* [BRIEF]
Line for line, return the data exactly, omitting all pictures.

:: GIVEN DATA ::

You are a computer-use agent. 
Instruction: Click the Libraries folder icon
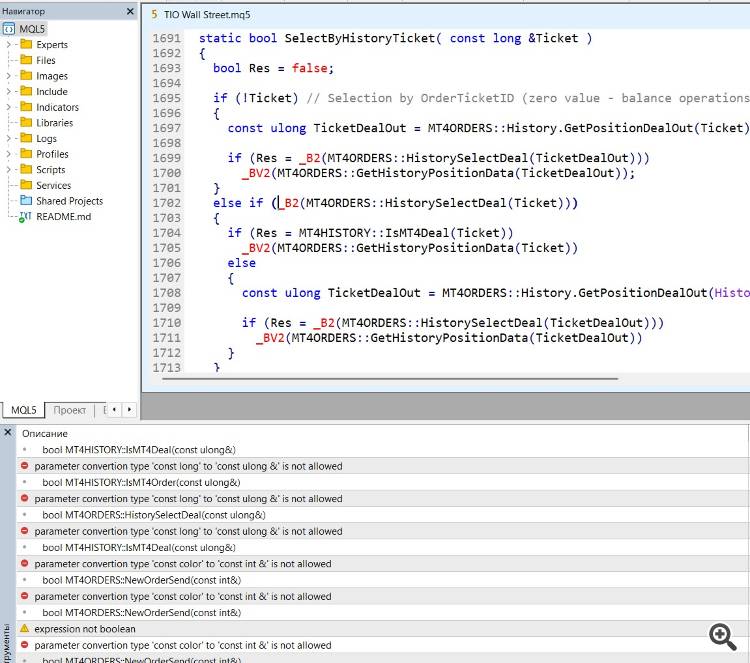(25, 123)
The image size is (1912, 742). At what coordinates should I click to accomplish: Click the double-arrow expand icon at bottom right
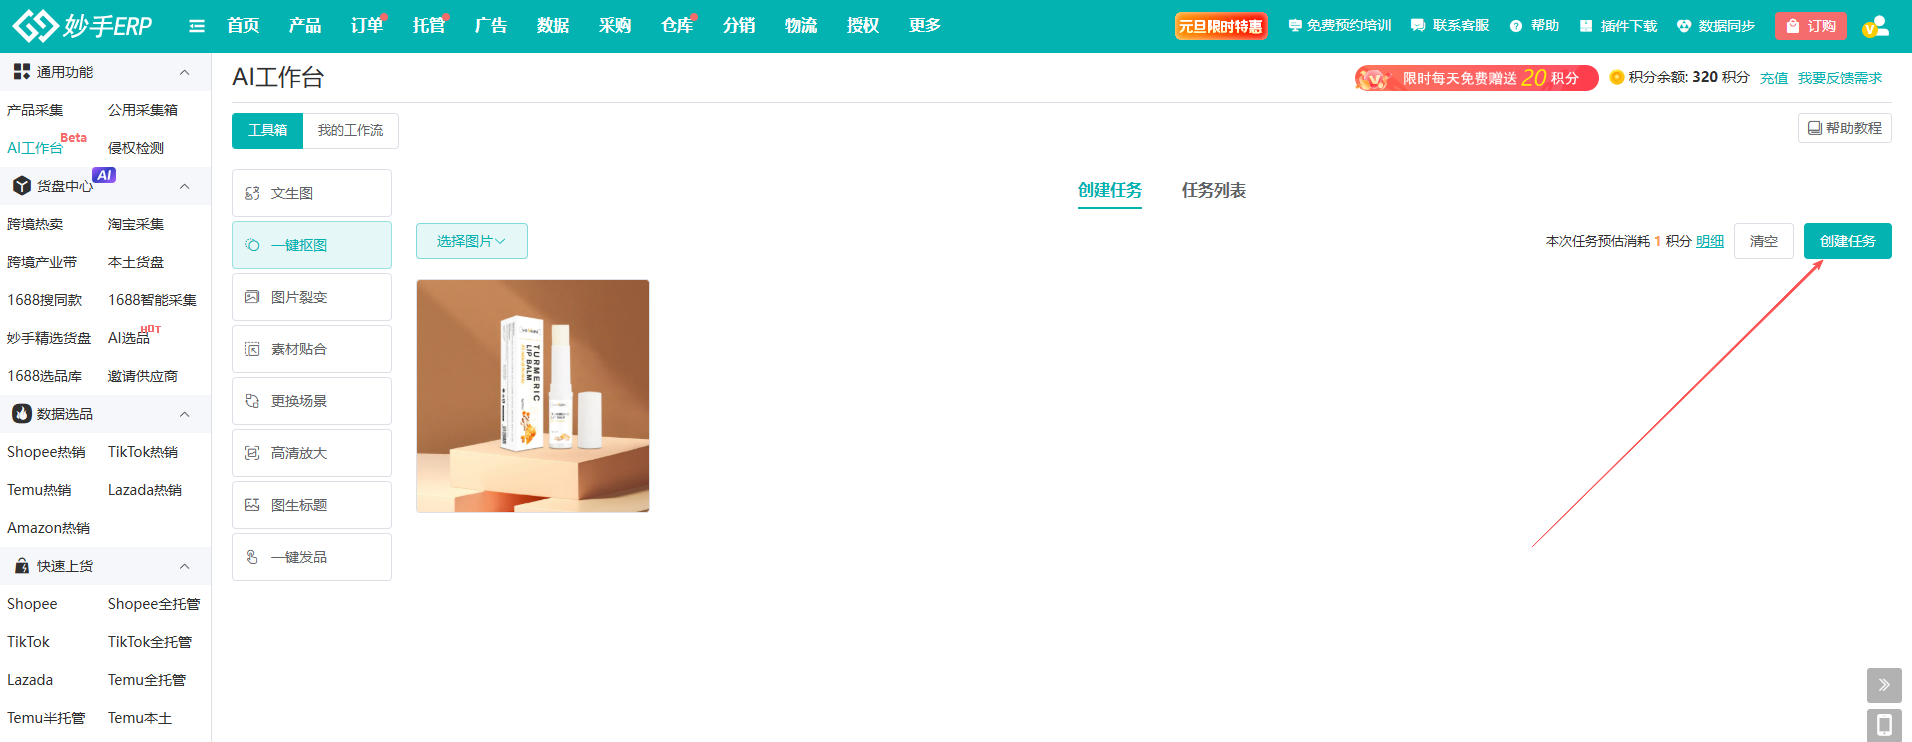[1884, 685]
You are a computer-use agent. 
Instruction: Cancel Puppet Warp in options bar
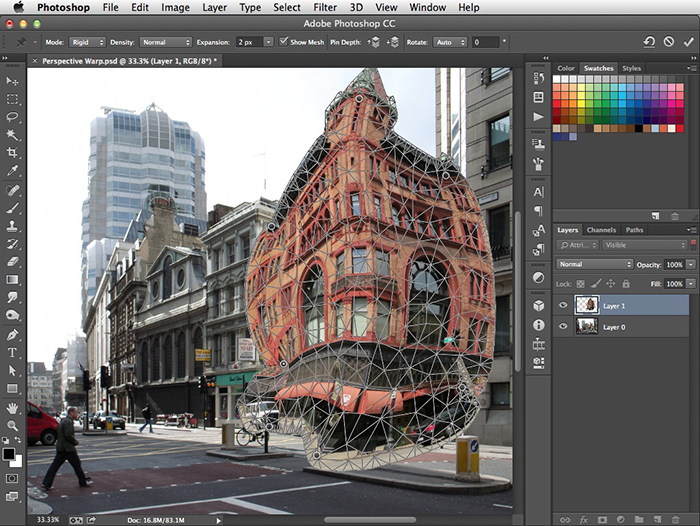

:::

* [RESULT OF THE TASK]
You are a computer-use agent. 
Instruction: Click the Libraries folder icon
(25, 123)
The image size is (1912, 742). At what coordinates should I click to accomplish: Click the double-arrow expand icon at bottom right
[1884, 685]
You are a computer-use agent. 
Instruction: Cancel Puppet Warp in options bar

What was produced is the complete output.